The basic premise on the line is that practicing something improves both a person’s aptitude on the task and general mental abilities. This was how teachers used to justify teaching Latin, on the principle that the dead language would improve memory and logic in children, New York Daily News reports.

But researchers found that this was untrue. While practice does develop skills in performing a task, it does nothing for broader mental acumen. In the 1970s, for example, a group of students practiced remembering random numbers. They excelled at it, recognizing over 70 digits in an instant. But when they were asked to remember letters, they could not name more than 10, the same as before they started training.

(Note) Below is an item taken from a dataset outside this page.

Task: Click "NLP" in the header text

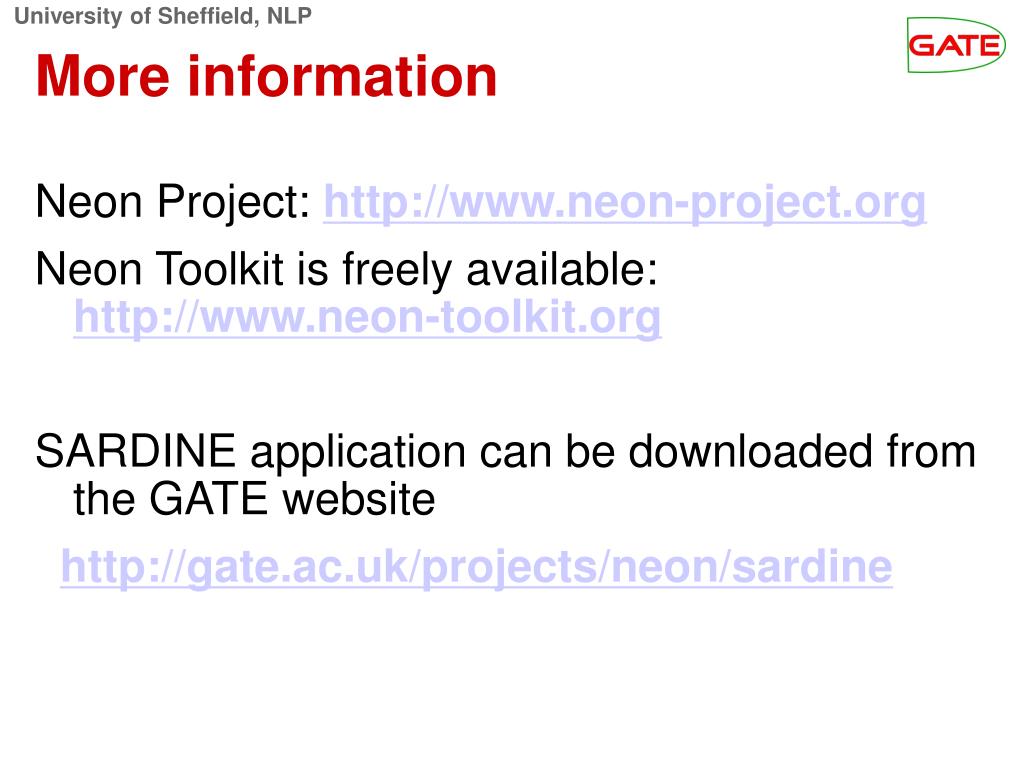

Then in 2008, a new experiment sought to contradict the 1970s findings. Scientists at the University of Michigan trained participants on working memory tasks. Working memory means a person’s ability to juggle information. The team found that people who practiced working memory tasks performed better at other working memory tasks.

The study suggested that perhaps researchers had jumped to conclusions in saying that brain training was impossible. Several studies followed, with many supporting brain training, while others contradicted the University of Michigan results. Soon, enterprising companies jumped on the opportunity to develop brain training games, promising big things.

Now, a new team reviewed 375 scientific studies and came to the conclusion that brain games, in fact, are not useful. Many of the studies they analyzed failed to account for the placebo effect, meaning some people who knew the brain games would make them smarter tried harder, not became more intelligent.

Daniel Simons, a co-author on the study and a psychology professor at the University of Illinois at Urbana-Champaign, says they were disappointed that the evidence was weak.

It would be really nice if you could play some games and have it radically change your cognitive abilities. But the studies don’t show that on objectively measured real-world outcomes.

Earlier this year, researchers tested the placebo effect in brain training. They posted fliers around a college campus, all of which were recruiting participants in a study. Some of the fliers had the title “Brain Training & Cognitive Enhancement,” while others did not mention the purpose. All participants played brain games for an hour, which was too short a time to show any benefits. But the people who thought they were in a brain enhancement study showed improvement at the end of the hour, while those who had no idea did not.

According to this new study, this is the most significant flaw in brain game studies: failure to account for people’s expectations.

In the handful of studies that followed procedures and parameters, researchers consistently found that respondents improved at tasks with practice, and some even get better at similar tasks. But there has been no evidence of an across-the-board enhancement in intelligence from playing these games.

The study was published in Psychological Science in the Public Interest.